---------- DOCUMENT
Going back through the charts of the time, the real genre burnout, if anything, was the MOR-flavored R&B balladry spawned by the arrival of Mariah Carey and “The Bodyguard”-driven resurgence of Whitney Houston. There was a new generation of R&B influenced by Hip-Hop or at least targeted to that generation — Boyz II Men, Mary J. Blige, Jodeci. But there were also soft AC songs by acts who just happened to be from the R&B world:
- “I Don’t Have the Heart” by James Ingram
- “Set the Night to Music” by Roberta Flack & Maxi Priest
- The Peabo Bryson Disney movie duets—“Beauty and the Beast” and “A Whole New World”
- “Save the Best for Last” by Vanessa Williams (which I liked, by the way)
- “Masterpiece” by Atlantic Starr
- Bolton’s cover of “When a Man Loves a Woman”
- A handful of female signings who in no way deserve to be dismissed as Mariah imitators, but who I remember being promoted as the “next Mariah” in the industry at the time; e.g., Wendy Moten or Lisa Fischer.
--------------------
---------- RECORDED INFORMATION
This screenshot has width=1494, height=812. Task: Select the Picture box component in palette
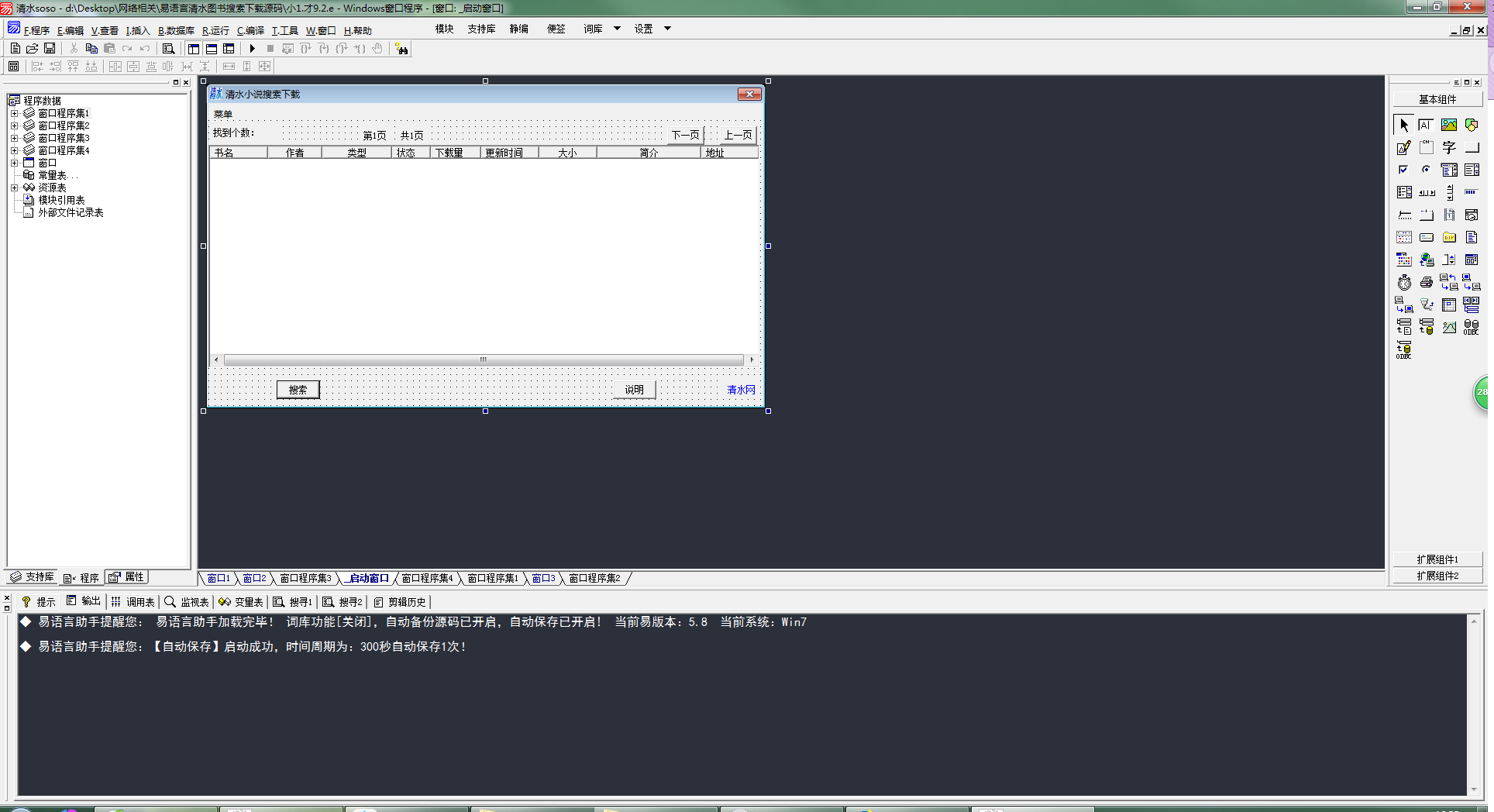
--------------------
■ **PROMPT A**: From the passage on early-1990s R&B balladry above, extract the part that opens with the words containing "- A handful" and closes with "or Lisa Fischer.".
■ **PROMPT B**: According to the passage on early-1990s R&B balladry, what produced the MOR-flavored R&B balladry that it names as the real genre burnout of the time?

■ **PROBLEM SOLUTION A**:
- A handful of female signings who in no way deserve to be dismissed as Mariah imitators, but who I remember being promoted as the “next Mariah” in the industry at the time; e.g., Wendy Moten or Lisa Fischer.

■ **PROBLEM SOLUTION B**: That balladry was spawned by the arrival of Mariah Carey and by Whitney Houston's resurgence, which "The Bodyguard" drove.